WORK TO COMPLETE:
Once you have read the data below, set it all down again exactly.

SUPPLIED DATA:
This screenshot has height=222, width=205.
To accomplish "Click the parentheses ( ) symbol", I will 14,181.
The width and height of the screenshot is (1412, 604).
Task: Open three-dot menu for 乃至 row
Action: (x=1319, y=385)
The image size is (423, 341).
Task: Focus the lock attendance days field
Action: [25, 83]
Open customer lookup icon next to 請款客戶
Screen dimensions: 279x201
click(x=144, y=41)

YOUR SOLUTION:
This screenshot has height=222, width=205.
To accomplish "Click the parentheses ( ) symbol", I will 14,181.
The width and height of the screenshot is (1412, 604).
Task: Open three-dot menu for 乃至 row
Action: (x=1319, y=385)
The image size is (423, 341).
Task: Focus the lock attendance days field
Action: [25, 83]
Open customer lookup icon next to 請款客戶
Screen dimensions: 279x201
click(x=144, y=41)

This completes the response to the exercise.